Things to be implemented:
- find a suitable cross-plaform video codec. Take inspiration from Mumble, Matrix, etc.
- handle auto-adjustment of bandwidth for video/sound with proper priority handling to avoid gaps
- proper GUI device selection and notifications
- [optionally] implement 3-parties conferencing
Chess/Go plugin – play between GXS identities
Retroshare v0.6 offers an authenticated/encrypted/robust tunnel system to exchange data in real time between pseudo-anonymous identities over the network. This system is already used for chatting, but it has a lot of potential. At the same time Retroshare offers a plugin system that users can leverage to create new decentralised services. The Retroshare Chess/Go project has a double tap impact: creating a simple example of a portable service plugin using the new tunnel system of v0.6, and creating a cool game interface to allow users to play Chess/Go. This project includes some GUI (which will be done in Qt) for the games, and a bit of backend to handle the interface with the tunnel system. It also needs to fit in the current plugin architecture which will be adapted if needed.
Things to be implemented:
- game data exchange service and encrypted tunnel handling
- GUI for the games
- GUI for game handling
We intend to provide this plugin as an example to allow people to develop their own plugins.

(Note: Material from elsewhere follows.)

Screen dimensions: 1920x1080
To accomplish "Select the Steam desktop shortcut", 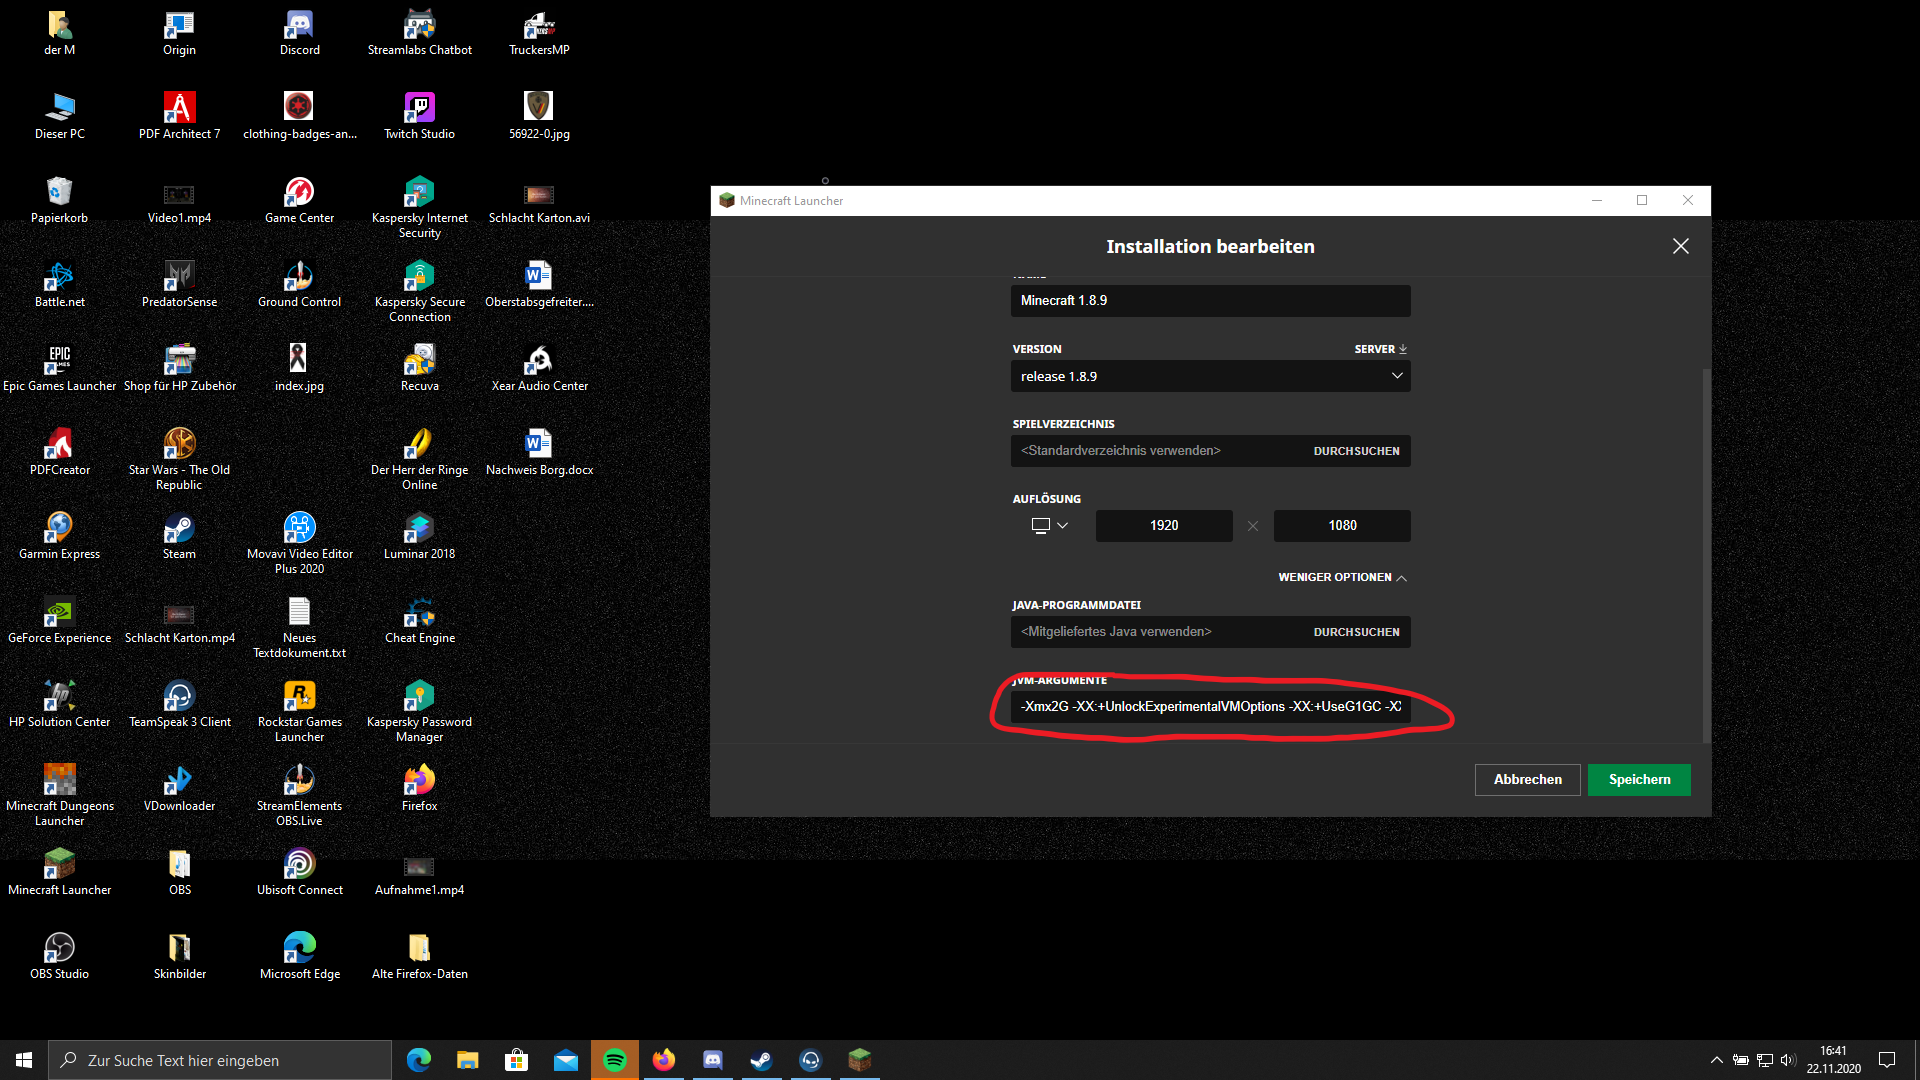I will (179, 537).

Retroshare 0.6.x offers interesting community primitives based on cryptography such as pseudo-anonymous identities, reputation handling and circles of friends, but it still lack IPv6 support that is a fundamental to complete the appeal with community networks.
The student should implement IPv6 support in RetroShare low level networking code in, and extend higher layer parts to support multiple kind of addressing. That probably means re-writing parts of the network addressing layer which needs an additional level of abstraction.
This is a challenging project, but quite essential for the future of the software.
Community networks are about freedom and decentralization, RetroShare brings principle that motivates community networks to application layer, and it is very suitable for use in our community networks because it take advantage of the decentralized nature of the network, still our physical infrastructure doesn’t cover the whole world, and lot of people around the world suffer censorship and severe limitations to freedom of speech and communication. Implementing censorship avoidance in RetroShare we could bring some more communication freedom to people that live far from a community network while expanding our physical networks to reach them, the idea is about disguise the RetroShare traffic as HTTP (when necessary) that is usually not blocked/filtered and can cross also restrictive proxy. This include RetroShare binding on some “carriage free” ports like 80 (where user give it permission), and encapsulating RetroShare traffic as HTTP requests with some long polling strategy, imitating transfer of normal HTML pages with images etc etc. The idea can evolve as firewall get more strict implementing some more steganography painlessly, this would be an innovative technique for a P2P network and make posing serious cost effectiveness threats to a potential censor.